* [OBJECTIVE]:
Answer these from the talk on Bach's visit to Buxtehude below:
(a) In what month and year was Bach reprimanded in the Arnstadt consistory court?
(b) What will the listeners have found when they sat on their seats?
(c) Which church's congregation are the listeners asked to be?

28 May 2015
Walking to Fame – Bach’s Visit to Buxtehude
Good evening, and welcome to the finest, friendliest and warmest, nicest church in the City of London!
In the Arnstadt consistory court in November 1706, Bach, who was a trouble to everybody all his life, was reprimanded and asked why he had caused what was called a Fremde Junge, a strange young woman, to be invited into the choir organ gallery box and to make music there, and I have a strange young woman up in the organ gallery to make music for me, but if you thought you were just going to be inactive here, you are wrong, because I need you to be the congregation of the new church in Arnstadt in Bach’s lifetime. You will have found a sheet of music when you came and sat on your seat. I need you to sing this chorale. Can we have a congregational practice? The worse you sing, the more authentic this will be.

* [STORED DATA]:
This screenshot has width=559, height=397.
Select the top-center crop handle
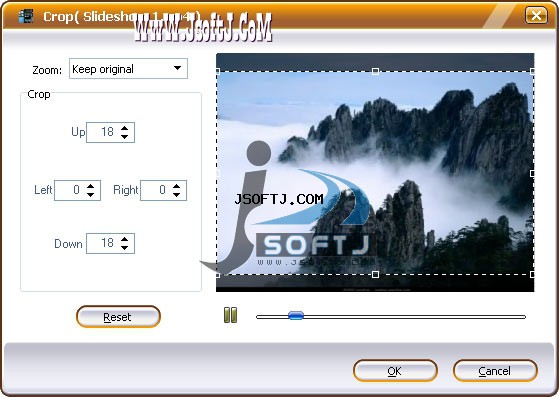375,71

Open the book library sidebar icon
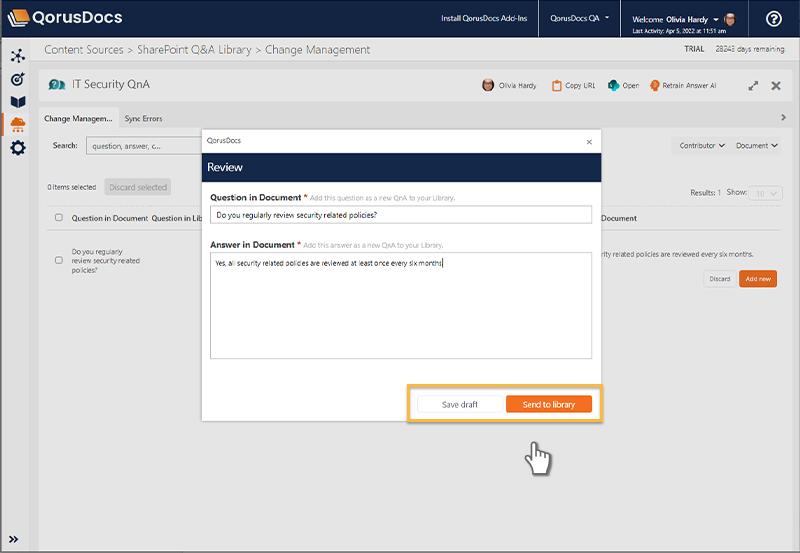coord(17,102)
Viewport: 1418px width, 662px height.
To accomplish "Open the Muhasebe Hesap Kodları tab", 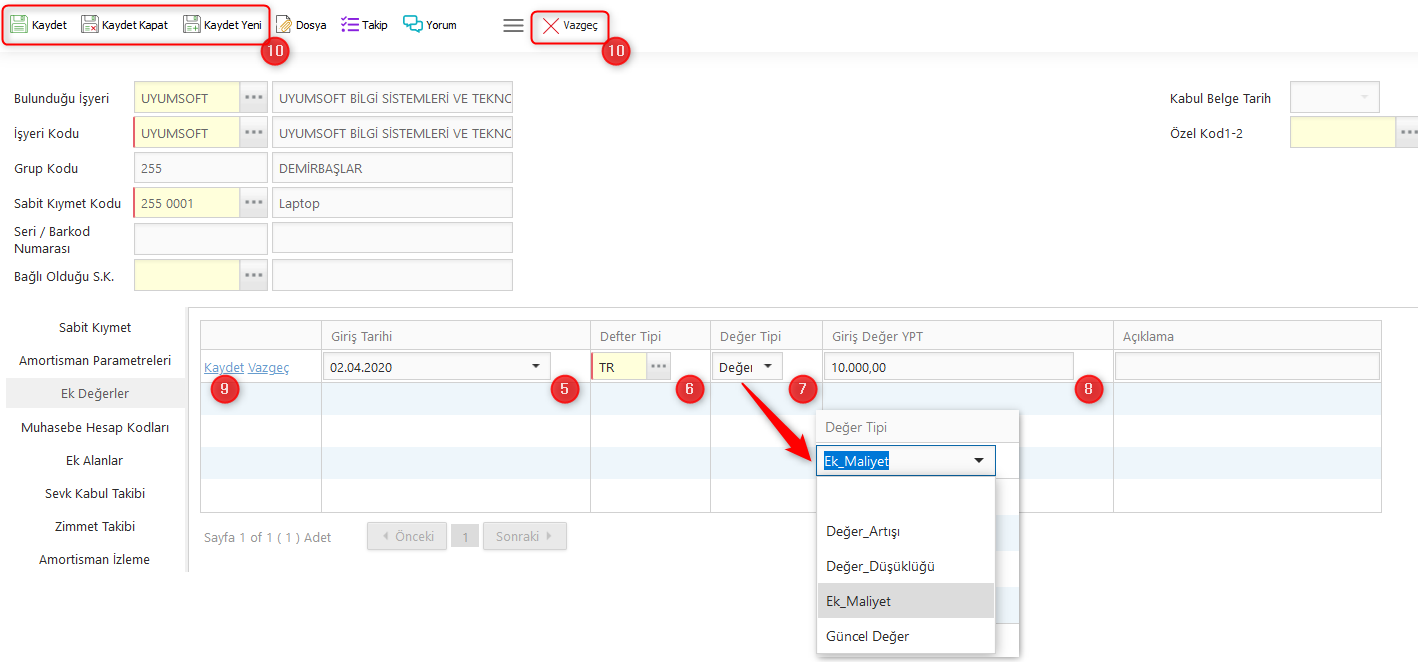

* [OUTPUT FOR THIS TASK]:
(a) November 1706
(b) A sheet of music
(c) The new church in Arnstadt, in Bach's lifetime